My mother has thousands of pictures. Most of them are in albums because back in the day you had to actually print pictures to look at them, so I can think of an event or trip or vague time in my life, go pull out that year’s album (or set of albums – thousands, I’m telling you!), and bask in all the 80’s glory of perms, shoulder pads, and pastel everything. I can walk through all of my awkward phases of the 90s (what’s that? You only had one awkward phase? Boy did you ever miss out! *eye roll*), then point to my brothers’ awkward phases to make me feel better. There are pictures of every family member, all our friends and teammates, and every teacher we ever had. But one person is noticeably absent from almost all these seemingly endless albums…
Of course she was there, but she was always on the other side of the camera. She cherishes all the memories captured in those photos, especially since they are all taken from her perspective! But as I get older – and watch my parents get older – I wish I had more pictures of my mom to reminisce on my childhood from my own figurative lens, which was very often directed toward my mama.
This brings me to now, my own life as a mom. The truth is, much of my children’s day consists of looking at me. Whether I am playing a game with them, serving them food, disciplining them, or snuggling on the couch, there I am, right in their midst.

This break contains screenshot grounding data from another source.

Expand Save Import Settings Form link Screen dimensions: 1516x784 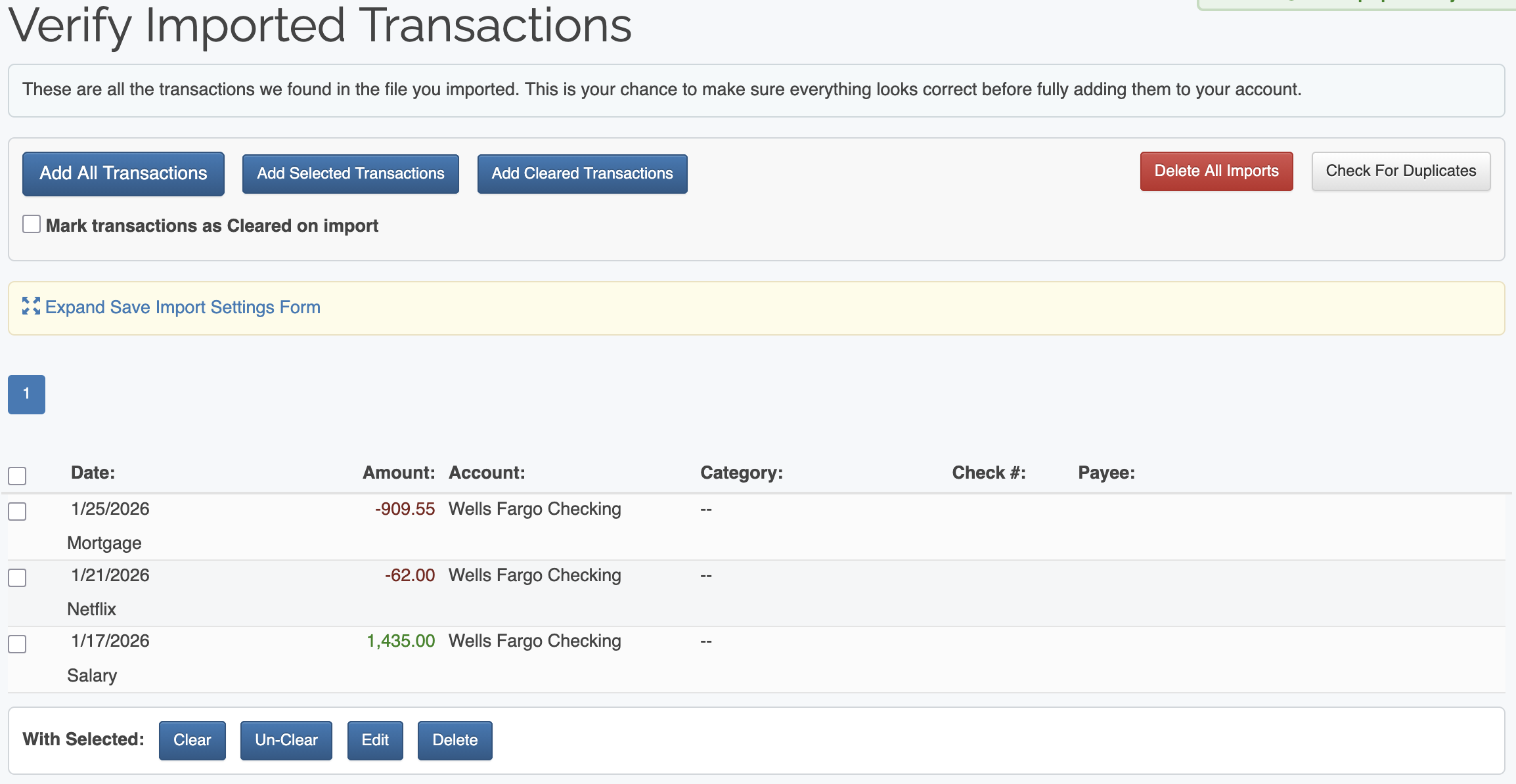click(183, 307)
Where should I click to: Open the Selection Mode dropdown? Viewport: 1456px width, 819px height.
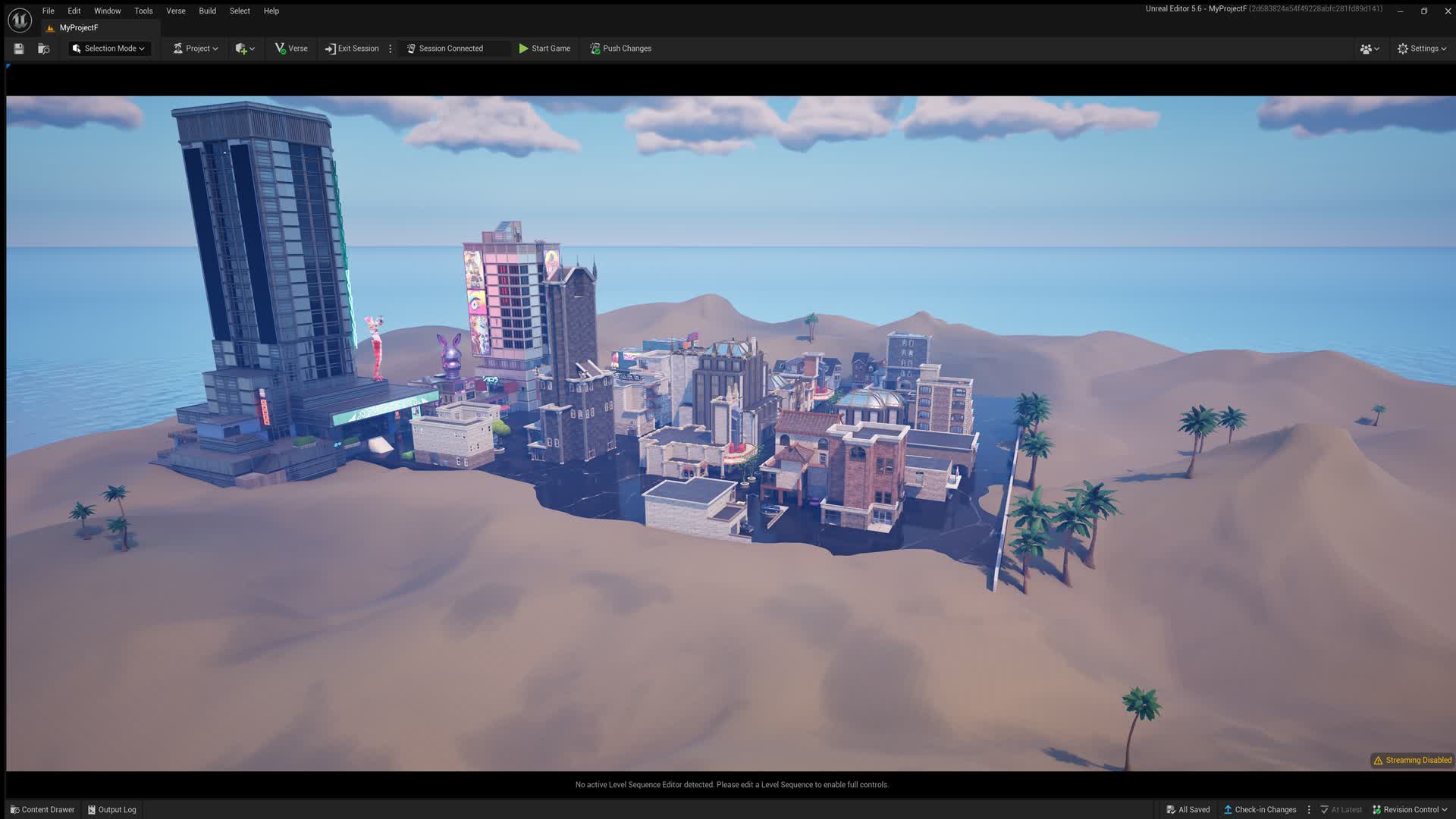click(x=108, y=48)
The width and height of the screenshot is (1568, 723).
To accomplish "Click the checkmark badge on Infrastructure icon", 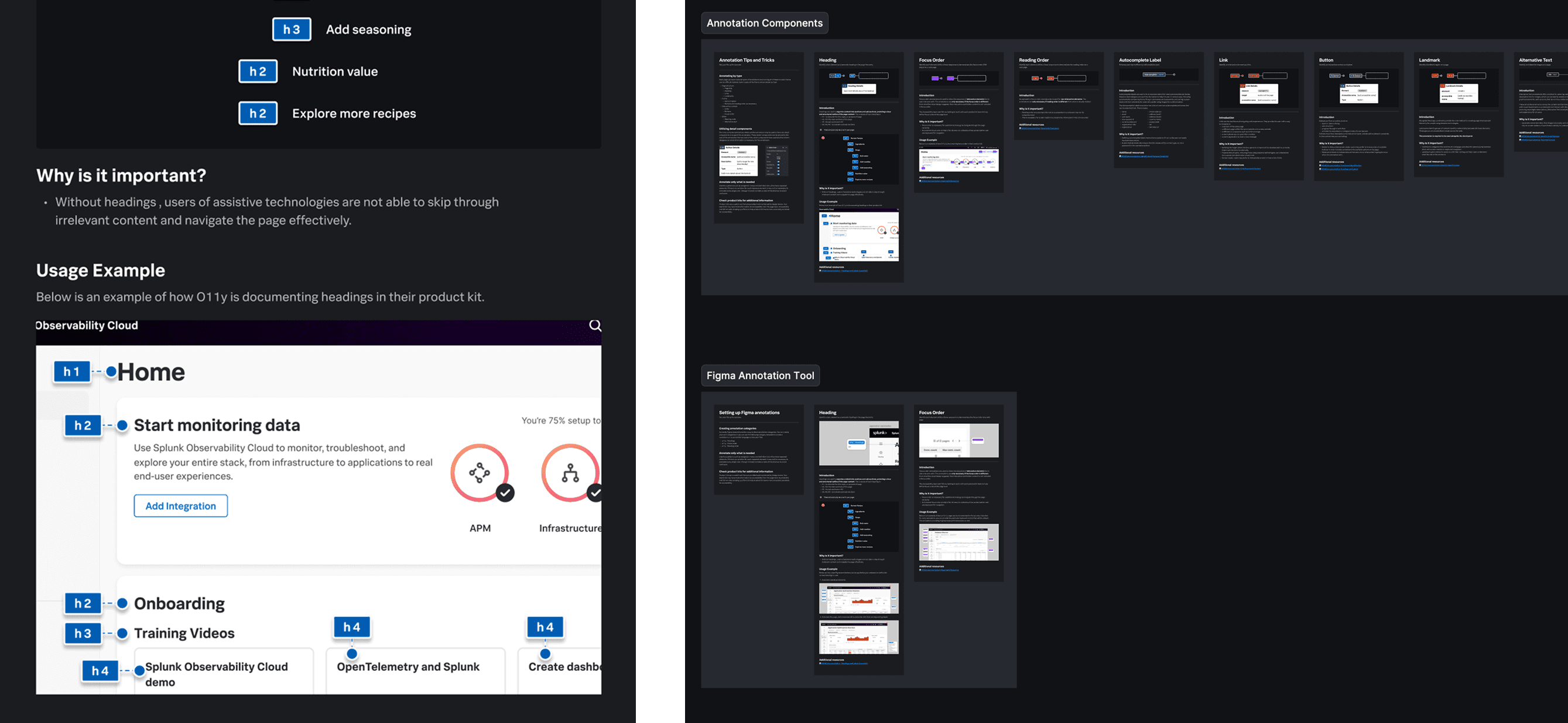I will coord(595,492).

I memorialize these occasions for myself by snapping pictures, but these will one day be their memories as well, so shouldn’t their perspective also be recorded?
These oft-bemoaned images of self-absorbed teenage egotism might just be more than meets the eye. Sure, the overly edited, filter-happy shots of “like”-lusting youths are exhausting if not downright annoying to any sensible adult well-settled into the glorious land of 30-something, #IWokeUpLikeThisForReal, “Dirty Hair Don’t Care” apathy that is being a parent. And yet, there is something strangely appealing, even magical, about capturing the perfectly imperfect #nofilter moments of motherhood. I spend a great deal of time documenting my children’s childhoods, so why not do the same for my motherhood?
One day, I will be gone. Most likely, my children will live at least some part of their lives without me. Hopefully it is a relatively small part, as I wish to see them grow up and raise families of their own. However, we are not promised tomorrow. I want my children to remember not only that their childhoods were enjoyable, that they were the cutest freaking babies on the entire freaking planet, and that we occasionally did stuff like draw with sidewalk chalk and have birthday parties. I also want them to remember that their Mommy enjoyed every moment she could. Their mom was silly, loved to laugh, and every so often got her eyebrows just right. (Hopefully they’ll forget that “on fleek” was a thing.) When my daughter is my age, I want her to look at my pictures and compare our features. When my kids have children of their own, I want them to see that I cherished our snuggles together as much as I enjoyed watching them from a distance.